Fully managed Flink provides the expert mode for you to configure resources. In this configuration mode, you can perform fine-grained control over the resources required by the tasks of jobs to run jobs in different scenarios. This topic describes how to configure resources in expert mode.
Background information
- Basic: the resource configuration mode provided by Apache Flink. In this mode, you can configure the memory size and the number of CPU cores of JobManager and TaskManagers and the job parallelism.
- Expert (BETA): a new resource configuration mode that is provided by fully managed Flink.
In this configuration mode, you can control the resources used by jobs in a fine-grained
manner to meet your business requirements for high job throughput.
The system automatically runs jobs on native Kubernetes based on your resource configurations. The system also automatically determines the specifications and number of TaskManagers based on slot specifications and job parallelism.
- Auto (BETA): an automatic configuration mode that is based on the expert mode. In this
configuration mode, jobs use the resource configurations that are configured in expert
mode. Autopilot is also enabled.
In auto configuration mode, you do not need to configure related resources. When you run a job, Autopilot automatically generates resource configurations for the job and adjusts the resource configurations based on the status of the job. This optimizes resource utilization of the job without affecting the health of the job. For more information about Autopilot, see Configure Autopilot.
Limits
- Only SQL jobs support the expert mode.
- Only fully managed Flink that runs Ververica Platform (VVP) 2.5.4 or later allows you to configure the resources required by the tasks of jobs in expert mode.

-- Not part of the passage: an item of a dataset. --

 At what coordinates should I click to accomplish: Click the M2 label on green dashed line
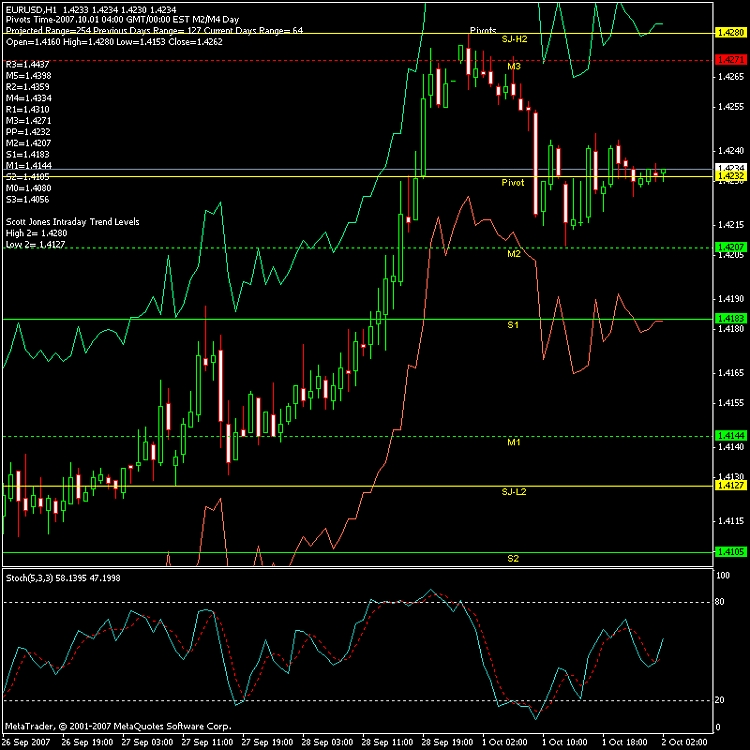[x=513, y=255]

Resource configuration recommendations
- Make sure that the number of partitions can be divided by the job parallelism for source nodes without leaving a remainder. For example, if a Kafka cluster has 16 partitions, we recommend that you set the parallelism to 16, 8, or 4 to prevent data skew. We also recommend that you do not set the parallelism for a source node to a small value. If the parallelism is set to a small value, the source node may read excessive data. In this scenario, a data input bottleneck may occur and the job throughput may be reduced.
- We recommend that you configure the job parallelism for all nodes except source nodes based on the amount of data. If the amount of data on a node is large, we recommend that you set the parallelism to a large value. If the amount of data on a node is small, we recommend that you set the parallelism to a small value.
- Adjust the size of heap memory and off-heap memory only when an exception occurs or the job throughput is low. For example, an out of memory (OOM) error or a severe garbage collection issue occurs in your job. If you adjust the size of heap memory and off-heap memory when your job runs normally, the job throughput cannot be significantly increased.